-------- DATASET RECORDS --------

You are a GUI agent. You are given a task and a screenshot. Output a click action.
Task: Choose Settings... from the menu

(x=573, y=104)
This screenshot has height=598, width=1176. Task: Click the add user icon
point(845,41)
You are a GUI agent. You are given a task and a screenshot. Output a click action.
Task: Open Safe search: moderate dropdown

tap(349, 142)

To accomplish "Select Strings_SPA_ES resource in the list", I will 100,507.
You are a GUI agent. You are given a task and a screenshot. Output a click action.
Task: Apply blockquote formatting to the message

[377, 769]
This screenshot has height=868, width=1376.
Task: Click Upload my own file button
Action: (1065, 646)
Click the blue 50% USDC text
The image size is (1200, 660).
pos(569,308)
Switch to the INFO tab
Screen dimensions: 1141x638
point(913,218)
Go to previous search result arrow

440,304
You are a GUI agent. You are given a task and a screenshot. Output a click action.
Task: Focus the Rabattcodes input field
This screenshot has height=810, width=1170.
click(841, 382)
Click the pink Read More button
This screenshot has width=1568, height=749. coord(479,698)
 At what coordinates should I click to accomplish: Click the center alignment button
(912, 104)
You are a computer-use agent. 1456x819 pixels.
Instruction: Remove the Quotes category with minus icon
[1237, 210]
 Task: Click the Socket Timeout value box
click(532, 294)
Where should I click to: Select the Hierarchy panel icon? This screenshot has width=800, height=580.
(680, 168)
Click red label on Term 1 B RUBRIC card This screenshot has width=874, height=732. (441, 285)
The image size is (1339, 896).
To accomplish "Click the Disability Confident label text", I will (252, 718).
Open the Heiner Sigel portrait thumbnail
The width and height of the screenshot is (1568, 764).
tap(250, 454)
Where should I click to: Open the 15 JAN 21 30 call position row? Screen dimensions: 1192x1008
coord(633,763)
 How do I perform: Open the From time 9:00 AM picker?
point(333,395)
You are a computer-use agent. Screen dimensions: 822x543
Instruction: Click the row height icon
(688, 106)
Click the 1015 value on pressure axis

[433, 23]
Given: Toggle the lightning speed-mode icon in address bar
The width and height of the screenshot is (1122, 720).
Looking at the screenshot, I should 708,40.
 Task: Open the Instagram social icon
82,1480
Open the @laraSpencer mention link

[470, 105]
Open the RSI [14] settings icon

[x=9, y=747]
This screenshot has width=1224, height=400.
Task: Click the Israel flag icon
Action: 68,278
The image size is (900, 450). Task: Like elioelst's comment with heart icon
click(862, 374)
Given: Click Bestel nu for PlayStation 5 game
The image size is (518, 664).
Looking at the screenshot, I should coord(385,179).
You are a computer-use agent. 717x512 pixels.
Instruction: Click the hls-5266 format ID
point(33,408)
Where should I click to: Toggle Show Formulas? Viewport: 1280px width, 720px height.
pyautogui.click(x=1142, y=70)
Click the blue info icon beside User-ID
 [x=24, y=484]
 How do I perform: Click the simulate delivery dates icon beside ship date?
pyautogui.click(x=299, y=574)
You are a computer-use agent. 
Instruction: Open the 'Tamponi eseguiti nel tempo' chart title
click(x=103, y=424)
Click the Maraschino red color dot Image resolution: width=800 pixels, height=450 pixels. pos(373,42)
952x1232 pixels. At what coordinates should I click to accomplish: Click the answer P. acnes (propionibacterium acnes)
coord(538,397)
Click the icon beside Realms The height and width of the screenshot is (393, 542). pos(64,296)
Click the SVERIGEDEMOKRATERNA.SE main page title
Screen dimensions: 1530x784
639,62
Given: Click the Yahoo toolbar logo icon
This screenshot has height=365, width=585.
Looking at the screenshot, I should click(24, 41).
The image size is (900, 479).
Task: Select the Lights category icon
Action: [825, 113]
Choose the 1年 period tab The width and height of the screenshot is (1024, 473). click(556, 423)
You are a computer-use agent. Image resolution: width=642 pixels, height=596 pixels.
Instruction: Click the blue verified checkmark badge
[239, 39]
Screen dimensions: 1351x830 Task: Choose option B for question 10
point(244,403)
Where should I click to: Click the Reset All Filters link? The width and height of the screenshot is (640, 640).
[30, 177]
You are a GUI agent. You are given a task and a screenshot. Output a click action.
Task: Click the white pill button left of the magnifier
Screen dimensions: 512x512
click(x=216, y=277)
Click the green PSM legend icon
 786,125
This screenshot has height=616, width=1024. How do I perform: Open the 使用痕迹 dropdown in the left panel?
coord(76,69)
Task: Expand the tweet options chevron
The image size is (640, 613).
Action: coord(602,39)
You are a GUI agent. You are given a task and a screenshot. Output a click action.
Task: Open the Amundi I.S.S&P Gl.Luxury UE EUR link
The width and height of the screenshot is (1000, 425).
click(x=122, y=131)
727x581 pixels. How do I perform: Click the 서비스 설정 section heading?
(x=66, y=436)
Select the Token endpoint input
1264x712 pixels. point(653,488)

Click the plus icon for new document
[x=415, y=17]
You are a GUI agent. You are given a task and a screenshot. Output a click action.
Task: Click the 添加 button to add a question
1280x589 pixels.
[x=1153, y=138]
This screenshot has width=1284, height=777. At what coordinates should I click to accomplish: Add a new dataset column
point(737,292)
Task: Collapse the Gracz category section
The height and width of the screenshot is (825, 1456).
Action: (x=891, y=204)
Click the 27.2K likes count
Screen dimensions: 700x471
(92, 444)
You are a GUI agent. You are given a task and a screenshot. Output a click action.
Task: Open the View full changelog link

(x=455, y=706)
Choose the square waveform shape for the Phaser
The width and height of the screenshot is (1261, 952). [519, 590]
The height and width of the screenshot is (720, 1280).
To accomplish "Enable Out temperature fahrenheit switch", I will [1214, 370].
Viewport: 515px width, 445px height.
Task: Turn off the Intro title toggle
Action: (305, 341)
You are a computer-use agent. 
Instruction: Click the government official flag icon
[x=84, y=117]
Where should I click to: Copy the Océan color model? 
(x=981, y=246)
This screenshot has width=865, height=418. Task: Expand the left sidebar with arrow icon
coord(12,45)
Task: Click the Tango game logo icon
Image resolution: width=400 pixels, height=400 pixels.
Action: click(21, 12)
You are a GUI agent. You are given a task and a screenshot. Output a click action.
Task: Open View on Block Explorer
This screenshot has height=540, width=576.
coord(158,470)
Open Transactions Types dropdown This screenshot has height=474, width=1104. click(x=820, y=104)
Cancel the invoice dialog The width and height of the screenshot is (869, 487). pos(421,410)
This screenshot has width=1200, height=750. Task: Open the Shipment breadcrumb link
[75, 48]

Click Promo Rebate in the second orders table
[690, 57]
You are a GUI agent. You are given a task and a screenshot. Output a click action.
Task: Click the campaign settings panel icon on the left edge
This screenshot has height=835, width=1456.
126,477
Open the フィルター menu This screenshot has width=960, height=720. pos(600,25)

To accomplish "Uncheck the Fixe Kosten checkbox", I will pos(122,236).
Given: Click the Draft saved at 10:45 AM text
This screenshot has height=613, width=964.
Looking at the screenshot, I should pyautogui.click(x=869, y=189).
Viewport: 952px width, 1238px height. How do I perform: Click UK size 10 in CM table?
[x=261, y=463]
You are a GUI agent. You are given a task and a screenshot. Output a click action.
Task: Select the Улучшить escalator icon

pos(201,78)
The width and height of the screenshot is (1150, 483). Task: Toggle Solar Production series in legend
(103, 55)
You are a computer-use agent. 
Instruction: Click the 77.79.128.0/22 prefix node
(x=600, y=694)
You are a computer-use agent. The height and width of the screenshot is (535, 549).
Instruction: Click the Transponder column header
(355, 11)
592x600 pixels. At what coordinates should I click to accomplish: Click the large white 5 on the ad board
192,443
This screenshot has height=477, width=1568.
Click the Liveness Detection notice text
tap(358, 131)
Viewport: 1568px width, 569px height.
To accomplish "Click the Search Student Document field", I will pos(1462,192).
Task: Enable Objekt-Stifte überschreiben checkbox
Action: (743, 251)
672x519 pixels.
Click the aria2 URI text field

--------

WHAT TO DO — Search the entries for the word "logo", then copy every line in which it is found.

ANSWER SPACE —
Given: Click the Yahoo toolbar logo icon
Task: Click the Tango game logo icon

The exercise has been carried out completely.